Aim of the exercise
In the excerpt on SparkGC compression speed below, print everything from "Compression speed of SparkGC" down to "automatically for compressing." without any changes.

Excerpt
+===+

The compression speed of compressing 1100 human genomes using HG16 as the reference sequence is shown in Fig. 5. Details of the experimental results are provided in Additional file 1: Table S4. Because SparkGC is a distributed parallel method, it will distribute the compression tasks on multiple nodes and run at the same time. In order to be as fair as possible, in this experiment, the number of worker nodes of SparkGC was set as 1, that is, SparkGC only used one worker node to perform the compression. The compression speed of multiple nodes will be illustrated in the scalability section. All compression time of this paper corresponds to the ‘real’ or wall-clock elapsed time. Each experiment was executed 3 times and the average time was recorded.

Fig. 5
figure 5

Compression speed of SparkGC and the state-of-the-art methods

As can be seen from Fig. 5, although SparkGC only used one worker node to execute the compression, the compression speed achieved more than 58 MB/s, which is much higher than the best state-of-the-art methods. It only took 15.53 h to complete the compression of 3.11 TB genomic data. The compression speed is 5.63 times of HiRGC, 21.75 times of SCCG, 11.21 times of memRGC, and 3.85 times of HRCM. SCCG takes the most time, more than 14 days. It is hard to tolerate so much time to compress 1100 human genomes. SparkGC reduced the compression time of several days required by other methods to just more than half a day. The reason why SparkGC can achieve such high speed on one node is that the algorithm will make full use of the multi-thread of a single node automatically for compressing.

+===+

Recorded data

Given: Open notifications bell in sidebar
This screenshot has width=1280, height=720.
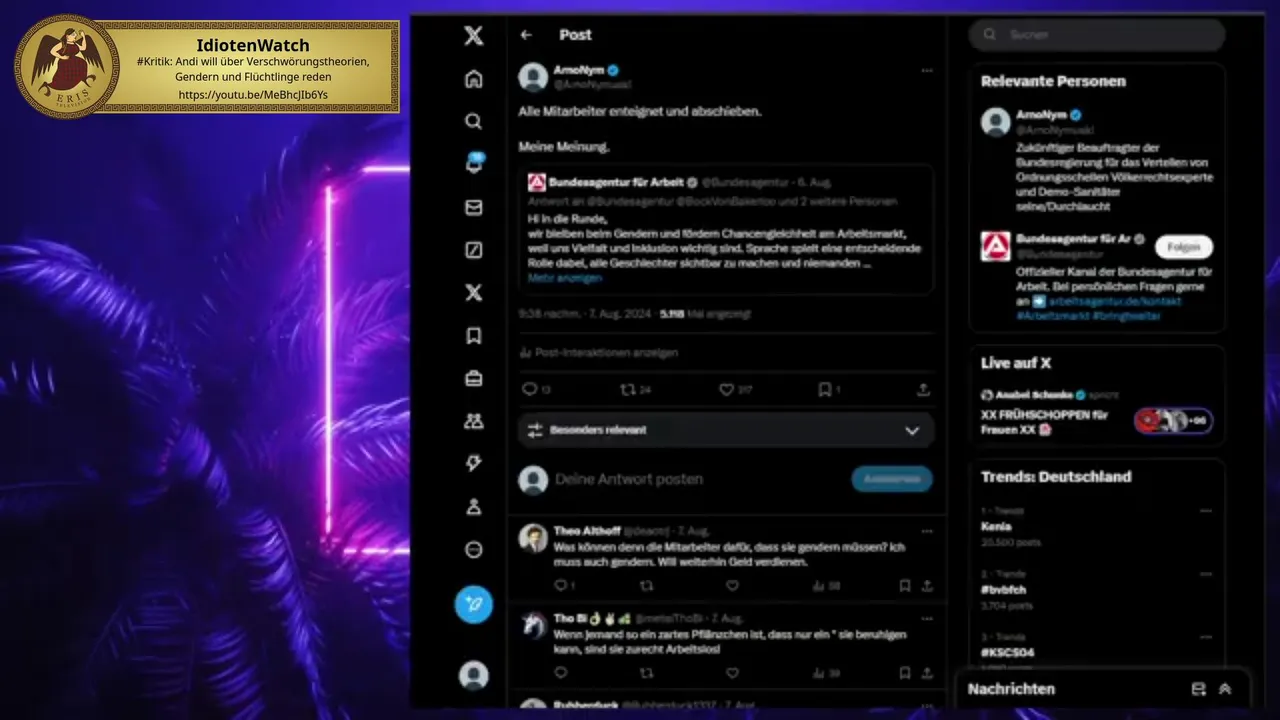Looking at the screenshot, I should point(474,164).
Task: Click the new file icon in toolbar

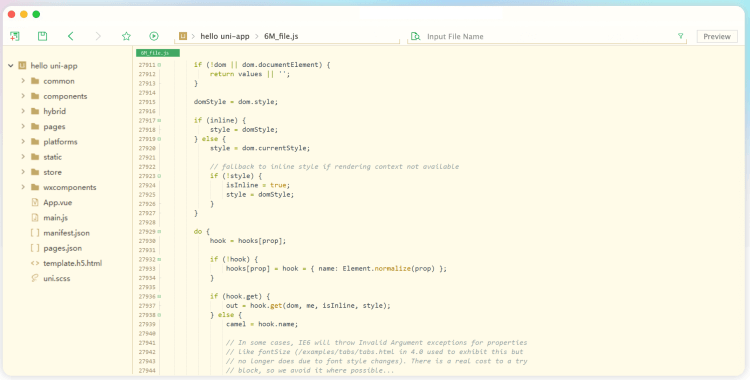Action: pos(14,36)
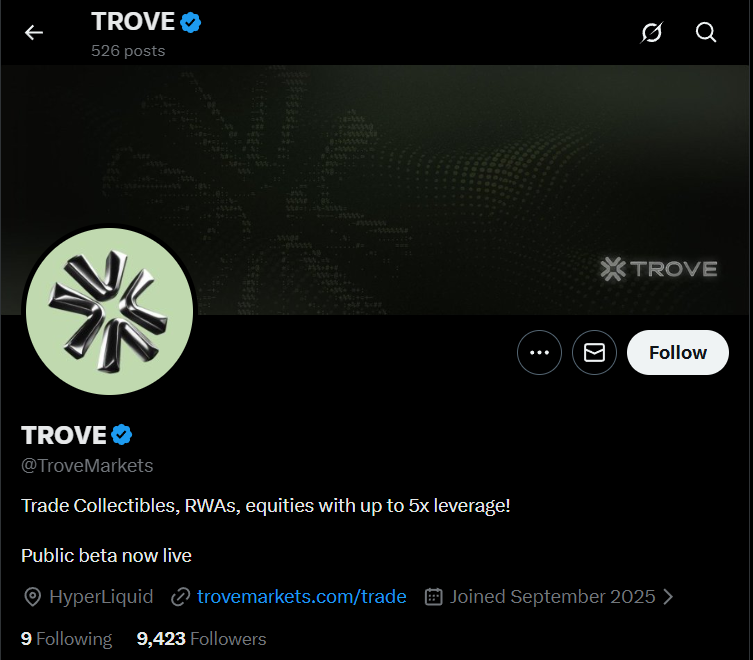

+===+

Task response
Compression speed of SparkGC and the state-of-the-art methods

As can be seen from Fig. 5, although SparkGC only used one worker node to execute the compression, the compression speed achieved more than 58 MB/s, which is much higher than the best state-of-the-art methods. It only took 15.53 h to complete the compression of 3.11 TB genomic data. The compression speed is 5.63 times of HiRGC, 21.75 times of SCCG, 11.21 times of memRGC, and 3.85 times of HRCM. SCCG takes the most time, more than 14 days. It is hard to tolerate so much time to compress 1100 human genomes. SparkGC reduced the compression time of several days required by other methods to just more than half a day. The reason why SparkGC can achieve such high speed on one node is that the algorithm will make full use of the multi-thread of a single node automatically for compressing.